◆ **Exercise description**
Please put the lines of the material starting at the line containing "Click the notification bell" and ending at the line containing "(x=488, y=934)" into a JSON list of strings, one string per line, leaving out any blank lines.

◆ **Given information**
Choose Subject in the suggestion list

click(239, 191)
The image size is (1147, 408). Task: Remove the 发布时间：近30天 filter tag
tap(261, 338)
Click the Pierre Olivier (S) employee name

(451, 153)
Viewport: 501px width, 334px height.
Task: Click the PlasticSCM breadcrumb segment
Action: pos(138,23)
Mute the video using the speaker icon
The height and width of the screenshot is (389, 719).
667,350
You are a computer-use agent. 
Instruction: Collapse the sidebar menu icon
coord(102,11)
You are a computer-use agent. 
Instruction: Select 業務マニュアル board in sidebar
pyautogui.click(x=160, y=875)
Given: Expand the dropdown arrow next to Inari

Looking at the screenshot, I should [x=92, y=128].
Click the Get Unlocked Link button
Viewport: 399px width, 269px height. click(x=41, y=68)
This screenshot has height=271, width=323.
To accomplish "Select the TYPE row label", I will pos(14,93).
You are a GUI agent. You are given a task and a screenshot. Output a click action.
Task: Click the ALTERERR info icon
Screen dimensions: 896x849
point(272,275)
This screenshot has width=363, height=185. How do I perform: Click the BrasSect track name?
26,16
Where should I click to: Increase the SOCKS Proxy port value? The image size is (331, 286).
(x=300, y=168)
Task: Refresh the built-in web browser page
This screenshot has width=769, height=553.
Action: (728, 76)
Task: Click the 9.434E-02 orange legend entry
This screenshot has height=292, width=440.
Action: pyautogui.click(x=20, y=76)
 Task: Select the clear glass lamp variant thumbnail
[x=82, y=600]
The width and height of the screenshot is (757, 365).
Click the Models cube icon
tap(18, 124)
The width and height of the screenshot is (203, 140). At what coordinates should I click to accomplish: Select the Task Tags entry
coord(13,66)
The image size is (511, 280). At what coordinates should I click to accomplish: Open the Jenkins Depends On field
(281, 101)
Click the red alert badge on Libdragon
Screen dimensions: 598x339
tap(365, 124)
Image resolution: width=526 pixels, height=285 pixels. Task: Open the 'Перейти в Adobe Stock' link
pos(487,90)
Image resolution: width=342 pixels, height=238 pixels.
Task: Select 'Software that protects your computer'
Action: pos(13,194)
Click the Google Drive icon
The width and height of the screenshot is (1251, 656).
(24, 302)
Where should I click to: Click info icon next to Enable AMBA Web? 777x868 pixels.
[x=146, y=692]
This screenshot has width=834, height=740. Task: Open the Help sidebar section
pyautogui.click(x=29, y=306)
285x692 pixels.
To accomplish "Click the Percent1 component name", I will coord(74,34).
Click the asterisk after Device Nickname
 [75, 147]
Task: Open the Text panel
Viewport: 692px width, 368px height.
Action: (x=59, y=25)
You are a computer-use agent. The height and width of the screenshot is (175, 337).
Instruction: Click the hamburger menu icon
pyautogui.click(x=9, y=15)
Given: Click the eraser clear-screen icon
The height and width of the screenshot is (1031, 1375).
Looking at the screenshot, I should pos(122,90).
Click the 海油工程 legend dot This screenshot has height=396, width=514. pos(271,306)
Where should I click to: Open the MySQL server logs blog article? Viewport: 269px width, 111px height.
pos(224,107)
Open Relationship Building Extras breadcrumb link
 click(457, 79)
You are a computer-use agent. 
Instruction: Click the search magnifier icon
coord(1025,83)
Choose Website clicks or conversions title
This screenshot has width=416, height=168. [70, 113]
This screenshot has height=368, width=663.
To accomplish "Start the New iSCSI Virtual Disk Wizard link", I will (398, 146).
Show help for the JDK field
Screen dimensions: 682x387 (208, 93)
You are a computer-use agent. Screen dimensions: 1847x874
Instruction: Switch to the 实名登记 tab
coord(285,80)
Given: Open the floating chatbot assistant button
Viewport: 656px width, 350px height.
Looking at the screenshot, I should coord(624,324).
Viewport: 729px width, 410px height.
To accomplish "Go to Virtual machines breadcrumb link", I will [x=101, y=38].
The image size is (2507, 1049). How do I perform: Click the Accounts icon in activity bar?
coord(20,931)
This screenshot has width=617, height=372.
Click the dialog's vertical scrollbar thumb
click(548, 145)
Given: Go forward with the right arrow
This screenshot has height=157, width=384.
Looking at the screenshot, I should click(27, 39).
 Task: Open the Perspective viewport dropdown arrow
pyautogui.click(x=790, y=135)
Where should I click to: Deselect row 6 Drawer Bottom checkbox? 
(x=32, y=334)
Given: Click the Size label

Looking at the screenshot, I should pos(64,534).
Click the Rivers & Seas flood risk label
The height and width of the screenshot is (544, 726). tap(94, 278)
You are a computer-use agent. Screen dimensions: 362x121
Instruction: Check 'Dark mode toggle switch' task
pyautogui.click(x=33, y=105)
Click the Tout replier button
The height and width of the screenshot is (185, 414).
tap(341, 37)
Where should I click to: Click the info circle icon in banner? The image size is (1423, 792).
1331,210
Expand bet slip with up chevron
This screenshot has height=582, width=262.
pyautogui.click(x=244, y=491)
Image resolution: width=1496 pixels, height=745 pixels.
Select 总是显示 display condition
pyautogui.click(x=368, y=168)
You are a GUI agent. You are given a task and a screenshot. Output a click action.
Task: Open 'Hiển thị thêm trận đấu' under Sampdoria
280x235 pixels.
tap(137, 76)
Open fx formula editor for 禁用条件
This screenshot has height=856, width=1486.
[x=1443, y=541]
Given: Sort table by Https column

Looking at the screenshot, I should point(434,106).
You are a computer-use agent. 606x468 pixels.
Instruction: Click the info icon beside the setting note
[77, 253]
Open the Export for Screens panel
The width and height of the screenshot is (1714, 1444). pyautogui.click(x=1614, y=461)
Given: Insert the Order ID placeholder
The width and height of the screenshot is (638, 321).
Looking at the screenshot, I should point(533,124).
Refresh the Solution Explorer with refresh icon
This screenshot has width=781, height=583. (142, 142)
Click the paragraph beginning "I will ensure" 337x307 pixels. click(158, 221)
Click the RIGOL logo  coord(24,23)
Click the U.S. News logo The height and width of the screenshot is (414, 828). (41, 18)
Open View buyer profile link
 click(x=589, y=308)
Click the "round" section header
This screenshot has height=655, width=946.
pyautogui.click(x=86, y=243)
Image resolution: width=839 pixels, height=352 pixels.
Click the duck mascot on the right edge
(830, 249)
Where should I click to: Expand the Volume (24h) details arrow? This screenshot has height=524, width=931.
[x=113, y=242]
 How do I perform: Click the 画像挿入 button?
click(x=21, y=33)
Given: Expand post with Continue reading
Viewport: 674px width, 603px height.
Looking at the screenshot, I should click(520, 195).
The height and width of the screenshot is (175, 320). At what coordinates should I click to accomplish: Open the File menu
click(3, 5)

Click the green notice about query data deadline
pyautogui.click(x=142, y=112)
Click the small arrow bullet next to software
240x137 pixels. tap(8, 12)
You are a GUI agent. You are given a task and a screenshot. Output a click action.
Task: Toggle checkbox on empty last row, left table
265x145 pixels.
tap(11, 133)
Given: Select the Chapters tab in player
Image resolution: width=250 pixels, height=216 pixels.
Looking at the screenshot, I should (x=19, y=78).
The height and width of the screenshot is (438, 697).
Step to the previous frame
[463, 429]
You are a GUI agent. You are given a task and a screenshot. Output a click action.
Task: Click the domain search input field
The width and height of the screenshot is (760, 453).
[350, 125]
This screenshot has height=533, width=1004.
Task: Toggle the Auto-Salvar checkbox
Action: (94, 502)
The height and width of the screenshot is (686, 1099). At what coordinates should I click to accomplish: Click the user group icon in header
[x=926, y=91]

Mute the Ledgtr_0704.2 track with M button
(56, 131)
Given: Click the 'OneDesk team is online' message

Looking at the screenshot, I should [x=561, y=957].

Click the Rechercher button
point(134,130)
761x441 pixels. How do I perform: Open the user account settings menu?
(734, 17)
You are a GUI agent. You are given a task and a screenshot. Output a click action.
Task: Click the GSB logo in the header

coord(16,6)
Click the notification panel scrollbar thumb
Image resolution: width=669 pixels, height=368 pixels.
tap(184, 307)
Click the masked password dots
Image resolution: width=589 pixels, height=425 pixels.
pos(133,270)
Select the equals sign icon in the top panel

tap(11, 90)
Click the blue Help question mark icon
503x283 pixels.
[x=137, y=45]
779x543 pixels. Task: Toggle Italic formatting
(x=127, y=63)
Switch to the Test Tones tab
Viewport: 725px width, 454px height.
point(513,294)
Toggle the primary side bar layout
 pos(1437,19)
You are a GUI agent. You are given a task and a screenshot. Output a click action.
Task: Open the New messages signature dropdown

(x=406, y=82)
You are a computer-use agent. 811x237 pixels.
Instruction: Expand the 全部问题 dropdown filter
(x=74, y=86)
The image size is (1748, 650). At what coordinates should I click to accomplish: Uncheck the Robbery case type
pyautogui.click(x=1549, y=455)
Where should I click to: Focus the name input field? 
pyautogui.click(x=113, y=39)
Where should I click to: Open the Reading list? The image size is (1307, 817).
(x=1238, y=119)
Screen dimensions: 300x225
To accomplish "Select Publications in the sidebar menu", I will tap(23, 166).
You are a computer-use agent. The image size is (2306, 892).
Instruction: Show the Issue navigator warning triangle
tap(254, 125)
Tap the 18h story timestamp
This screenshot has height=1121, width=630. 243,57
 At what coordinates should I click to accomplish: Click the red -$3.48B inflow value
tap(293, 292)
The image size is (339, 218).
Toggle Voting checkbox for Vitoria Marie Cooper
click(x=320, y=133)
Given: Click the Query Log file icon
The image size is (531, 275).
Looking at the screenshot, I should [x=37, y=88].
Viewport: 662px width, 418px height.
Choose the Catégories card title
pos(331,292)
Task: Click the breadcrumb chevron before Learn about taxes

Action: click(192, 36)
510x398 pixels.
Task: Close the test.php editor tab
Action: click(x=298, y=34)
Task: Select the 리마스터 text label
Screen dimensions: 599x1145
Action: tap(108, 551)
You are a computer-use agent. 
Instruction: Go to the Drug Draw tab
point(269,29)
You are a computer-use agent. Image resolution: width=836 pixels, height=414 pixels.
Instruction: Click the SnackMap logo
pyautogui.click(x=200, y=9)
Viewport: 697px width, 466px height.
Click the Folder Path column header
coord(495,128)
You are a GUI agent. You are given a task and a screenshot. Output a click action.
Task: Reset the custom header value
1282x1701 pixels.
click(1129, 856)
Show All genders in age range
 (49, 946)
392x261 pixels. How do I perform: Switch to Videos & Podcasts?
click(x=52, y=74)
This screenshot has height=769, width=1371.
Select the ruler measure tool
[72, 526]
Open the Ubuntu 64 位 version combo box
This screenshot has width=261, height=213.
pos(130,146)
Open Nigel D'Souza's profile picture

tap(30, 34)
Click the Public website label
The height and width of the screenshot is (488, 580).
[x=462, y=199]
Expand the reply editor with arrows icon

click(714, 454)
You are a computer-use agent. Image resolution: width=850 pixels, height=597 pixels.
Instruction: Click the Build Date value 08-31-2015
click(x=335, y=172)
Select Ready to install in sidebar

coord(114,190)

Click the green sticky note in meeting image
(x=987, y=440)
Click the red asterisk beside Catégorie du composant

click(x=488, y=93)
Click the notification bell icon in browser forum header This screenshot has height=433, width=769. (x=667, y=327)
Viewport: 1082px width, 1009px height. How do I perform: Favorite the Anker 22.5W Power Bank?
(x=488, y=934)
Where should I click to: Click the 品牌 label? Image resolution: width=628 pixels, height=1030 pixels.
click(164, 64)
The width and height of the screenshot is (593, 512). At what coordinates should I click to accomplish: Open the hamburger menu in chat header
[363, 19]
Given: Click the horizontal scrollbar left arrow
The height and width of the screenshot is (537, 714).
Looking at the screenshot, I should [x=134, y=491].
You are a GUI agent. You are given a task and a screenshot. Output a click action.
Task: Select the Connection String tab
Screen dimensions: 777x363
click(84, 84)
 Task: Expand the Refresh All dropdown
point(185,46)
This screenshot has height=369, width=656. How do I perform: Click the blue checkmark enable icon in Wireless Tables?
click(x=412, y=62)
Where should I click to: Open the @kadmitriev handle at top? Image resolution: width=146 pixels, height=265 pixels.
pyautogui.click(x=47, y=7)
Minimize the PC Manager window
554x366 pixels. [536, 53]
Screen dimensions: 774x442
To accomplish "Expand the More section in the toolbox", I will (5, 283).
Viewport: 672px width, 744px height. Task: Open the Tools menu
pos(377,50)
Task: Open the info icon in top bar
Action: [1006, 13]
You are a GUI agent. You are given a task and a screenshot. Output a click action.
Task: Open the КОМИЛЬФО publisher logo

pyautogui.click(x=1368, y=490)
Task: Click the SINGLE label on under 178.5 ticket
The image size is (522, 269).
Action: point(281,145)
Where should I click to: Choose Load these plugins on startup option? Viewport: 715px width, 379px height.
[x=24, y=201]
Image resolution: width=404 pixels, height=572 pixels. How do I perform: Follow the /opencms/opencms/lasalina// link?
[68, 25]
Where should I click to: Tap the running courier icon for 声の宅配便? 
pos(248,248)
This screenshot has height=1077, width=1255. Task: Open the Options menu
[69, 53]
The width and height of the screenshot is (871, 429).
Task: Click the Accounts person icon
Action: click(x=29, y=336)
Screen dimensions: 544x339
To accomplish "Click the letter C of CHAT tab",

◆ **Answer to this problem**
[
  "Click the notification bell icon in browser forum header This screenshot has height=433, width=769. (x=667, y=327)",
  "Viewport: 1082px width, 1009px height. How do I perform: Favorite the Anker 22.5W Power Bank?",
  "(x=488, y=934)"
]